Great moments in history, part 1...

Courtesy of Julia Lovell's hilarious and nuanced history, The Great Wall: China Against the World:

After Wang [a eunuch tutor with great hold over the previous emperor]'s death in battle, officials took a terrible revenge on Ma Shun, one of Wang's surviving eunuch lieutenants at court. In an extraordinary scene, unprecedented and unrepeated in Chinese political history, a bloody fistfight broke out at an imperial audience when, unable to restrain his hatred of his eunuch rivals any longer, a censor rushed at Ma, wrestled him to the ground and bit him. Other officials immediately abandoned all sense of decorum and leapt into the scrum.

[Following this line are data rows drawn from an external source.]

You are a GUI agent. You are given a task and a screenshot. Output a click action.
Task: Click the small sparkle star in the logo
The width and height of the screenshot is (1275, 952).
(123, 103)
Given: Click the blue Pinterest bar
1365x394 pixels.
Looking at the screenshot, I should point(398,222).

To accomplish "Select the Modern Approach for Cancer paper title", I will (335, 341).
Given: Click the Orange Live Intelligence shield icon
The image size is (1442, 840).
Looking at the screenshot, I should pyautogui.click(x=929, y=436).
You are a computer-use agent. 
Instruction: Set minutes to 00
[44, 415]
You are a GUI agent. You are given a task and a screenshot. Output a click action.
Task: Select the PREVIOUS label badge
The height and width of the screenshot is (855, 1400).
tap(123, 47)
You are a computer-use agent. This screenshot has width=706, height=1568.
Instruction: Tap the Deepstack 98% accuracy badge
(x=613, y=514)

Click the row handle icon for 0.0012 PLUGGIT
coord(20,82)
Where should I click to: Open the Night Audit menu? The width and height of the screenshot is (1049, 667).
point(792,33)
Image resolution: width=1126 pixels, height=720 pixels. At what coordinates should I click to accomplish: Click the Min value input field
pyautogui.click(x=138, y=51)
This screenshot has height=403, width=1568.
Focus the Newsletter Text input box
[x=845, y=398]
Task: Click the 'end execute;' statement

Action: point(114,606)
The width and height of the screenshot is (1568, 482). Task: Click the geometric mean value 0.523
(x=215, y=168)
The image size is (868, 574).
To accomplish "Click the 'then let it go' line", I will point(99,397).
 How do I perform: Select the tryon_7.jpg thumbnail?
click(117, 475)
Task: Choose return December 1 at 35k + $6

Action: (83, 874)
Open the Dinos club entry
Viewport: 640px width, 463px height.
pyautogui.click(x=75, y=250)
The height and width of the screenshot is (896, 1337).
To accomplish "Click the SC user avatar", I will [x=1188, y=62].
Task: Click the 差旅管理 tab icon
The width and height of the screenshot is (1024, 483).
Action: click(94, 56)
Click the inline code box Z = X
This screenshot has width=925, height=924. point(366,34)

Lacking in conventional arms, the struggle was brutishly drawn out with improvised bludgeons: officials eventually blinded and battered the eunuch to death with his own boots [Emphasis mine]. The nervous new emperor tried to escape the bloody fray by tiptoeing out of the audience chamber, until the new minister of war grabbed him back by his robe, forcing him to condone this spontaneous execution scene. (199)

Let me add, that Ma Shun's superior basically caused the massacre of an entire Chinese army because he didn't want soldiers marching through his own property and then forced them to delay after a valiant rear-guard defense against a Mongol horde.... because he was afraid he had lost his luggage.

Truth is definitely stranger than fiction.